[Python-Dev] standard library mimetypes module pathologically broken?

Fri Jul 31 23:16:02 CEST 2009

Hi all,

In an attempt to figure out some twisted.web code, I was reading
through the Python Standard Library’s mimetypes module today, and
was shocked at the poor quality of the code. I wonder how the
mimetypes code made it into the standard library, and whether anyone
has ever bothered to read it or update it: it is an embarrassment. 
Much of the code is redundant, portions fail to execute, control 
flow is routed through a horribly confusing mess of spaghetti, and 
most of the complexity has no clear benefit as far as I can tell. I 
probably should drop the subject and get back to work, but as a good 
citizen, it’s hard to just ignore this sort of thing.

mimetypes.py stores its types in a pair of dictionaries, one for
"strict" use, and the other for "non-standard types". It creates the
strict dictionary by default out of apache's mime.types file, and
then overrides the entries it finds with a set of exceptions. Then
it creates the non-standard dictionary, which is set to match if the
strict parameter is set to False when guessing types. Just in this
basic design, and in the list of types in the file, there are
several problems:

  * Various apache mime types files are read, if found, but the 
    ordering of the files is such that older versions of apache are
    sometimes read after newer ones, overriding updated mime types
    with out-of-date versions if multiple versions of apache are
    installed on the system.

  * The vast majority of types declared in mimetypes.py are 
    duplicates of types already declared by Apache. In a few cases
    this is to change the apache default (make an exception, that
    is), but in most cases the mime type and extension are
    completely identical. This huge number of redundant types makes
    the file substantially harder to follow. No comments are
    provided to explain why various sets of exceptions are made to
    Apache's default mime types, and in several cases mimetypes.py
    seems to just be out of date as compared to recent versions of
    Apache, for instance not knowing about the 'text/troff' type
    which was registered in January 2006 in RFC 4263.

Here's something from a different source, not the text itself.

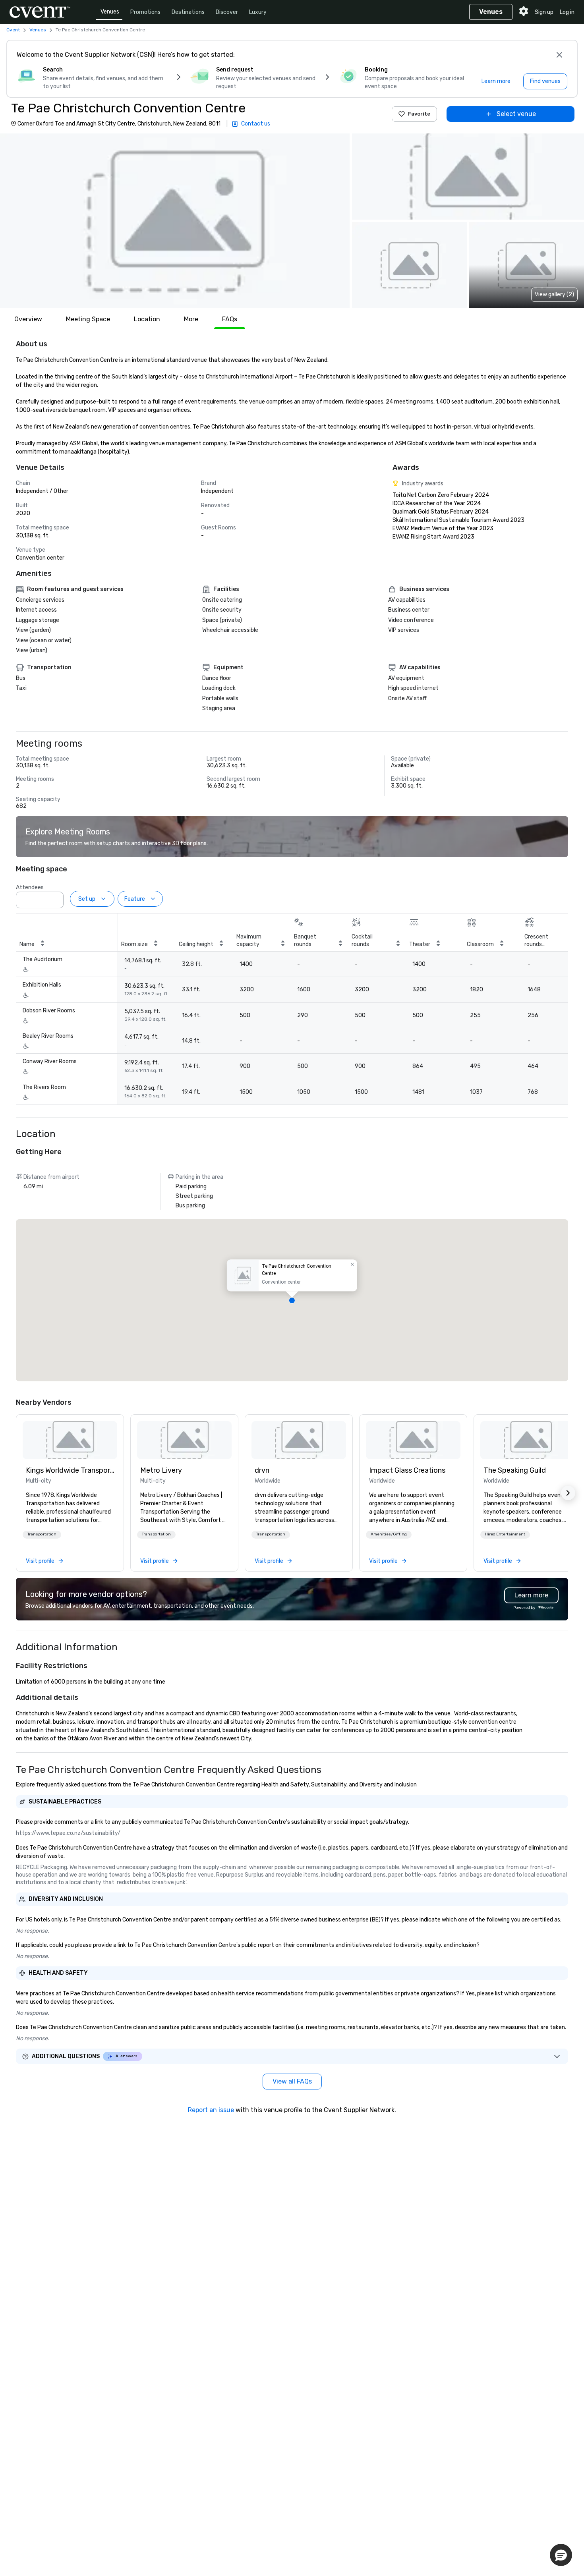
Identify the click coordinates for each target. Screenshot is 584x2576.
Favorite (419, 114)
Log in (567, 12)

  * The 'non-standard' type dictionary is nearly useless, because 
    all of the types it declares are already in apache's mime.types
    file, meaning that types are, as far as I can tell trying to
    follow ugly program flow, *never* drawn from the non-strict
    dictionary, except in the improbable situation where the 
    mimetypes module is initialized with a custom set of 
    apache-mime.types–like files, which does not include those 
    'non-standard' types. I personally cannot see a use case for 
    initializing the module with a custom set of mime types, but 
    then leaving the very few types included as non-strict to the 
    defaults: this seems like a fragile and pathological use case.
    Given this, I don’t see any benefit to dragging the 'strict'
    parameter along all the way through the code, and would advise 
    getting rid of it altogether. Does anyone know of any code that 
    uses the mimetypes module with strict set to False, where the 
    non-strict code path ever *actually* is executed?

But though these problems, which affect actual use of the code and
are therefore probably most important, are significant, they really
pale in comparison to the awful quality of implementation. I'll try
to briefly outline my understanding of how code flows in
mimetypes.py, and what the problems are. I haven't stepped through 
the code in a debugger, this is just from reading it, so I apologize 
in advance if I get something wrong. This is, however, some of the 
worst code I’ve seen in the standard library or anywhere else.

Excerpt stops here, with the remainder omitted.